Hace tiempo que no comento ningún restaurante de los que voy, no es por dejadez, ni porque tenga temas más importantes que contar, sino que, sinceramente, no voy mucho de restaurantes. Así que, el jueves, ejerciendo de la excepción que confirma la norma, cené con unos amigos en el Restaurante Covas de Sabela 2. Ya había ido con Ginés y Paneque un día de esos en que empiezas tomando unas cervezas al salir de trabajar y terminas… ni os cuento como terminas ;P.
A lo que vamos, que me desvío del tema, el jueves volví a repetir menú: una ensalada de queso de cabra, caracoles y “la pieza” a la sal. Cuando fuimos por primera vez nos recomendaron los caracoles como especialidad del día y, como a los tres presentes nos gustan, nos pedimos una ración. Están buenísimos, bastante picantes, aunque algo pequeños para mi gusto. De todas maneras, lo mejor es “la pieza”… Aunque suene a nombre de superhéroe no es más que un cacho carne de ternera de 400 gr. con su guarnición y todo el coplero. Bocato di Cardinale, no dejéis de probarlo.
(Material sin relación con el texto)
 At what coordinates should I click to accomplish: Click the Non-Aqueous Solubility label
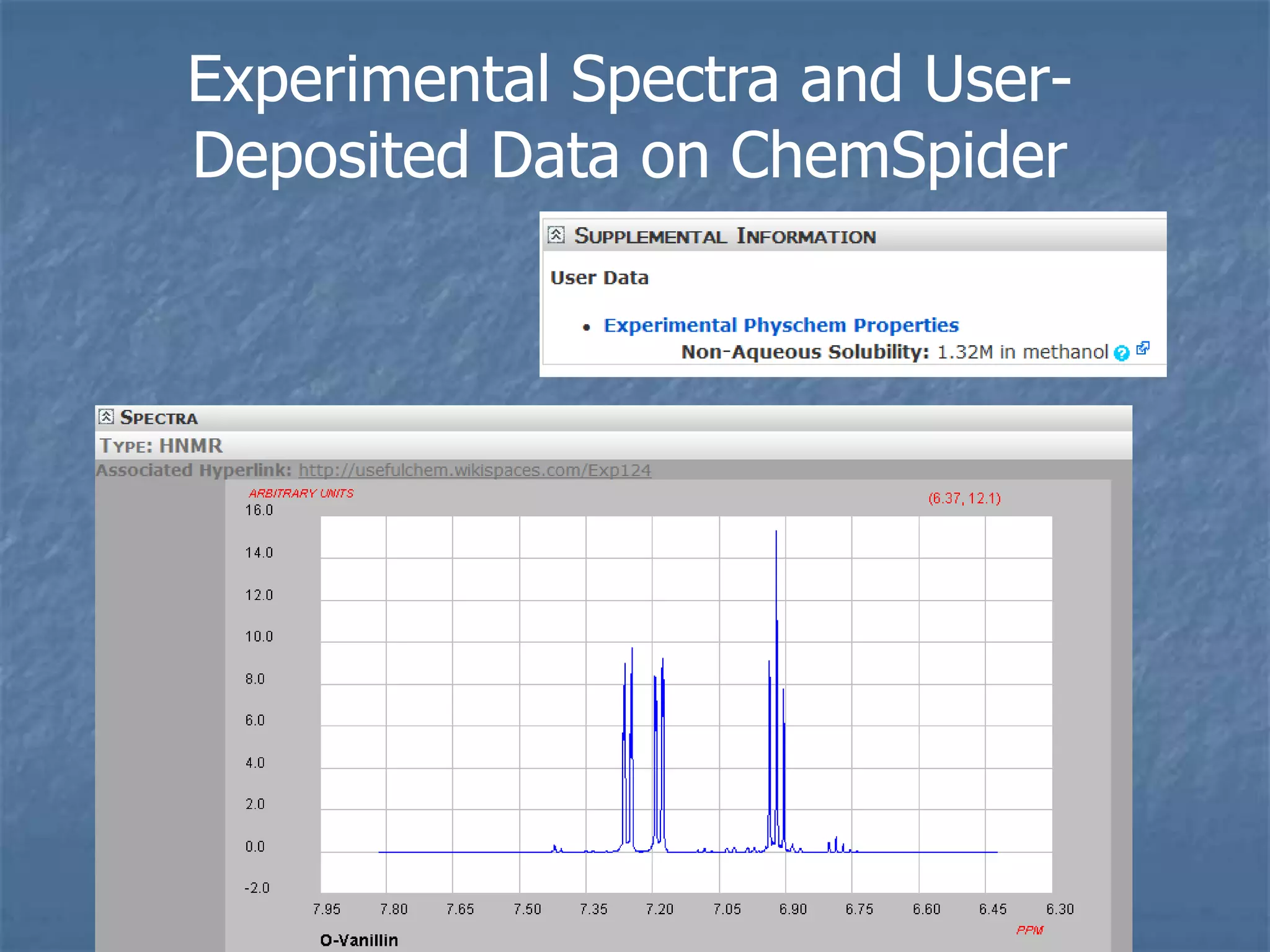point(804,352)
El local es pequeño y muy acogedor. Quizás precisamente por éso las dos veces que he ido hemos terminado charlando con los de las mesas de alrededor… La primera vez estuvimos hablando del mercado inmobiliario con una pareja que tenían alquilada media Barcelona y con el propietario del restaurante. Esta vez no fue tan directa la conversación, y es que unos que estaban sentados en la mesa de al lado nos dieron su opinión sin habérsela pedido a cerca de la vida sentimental de uno de los que cenaba conmigo.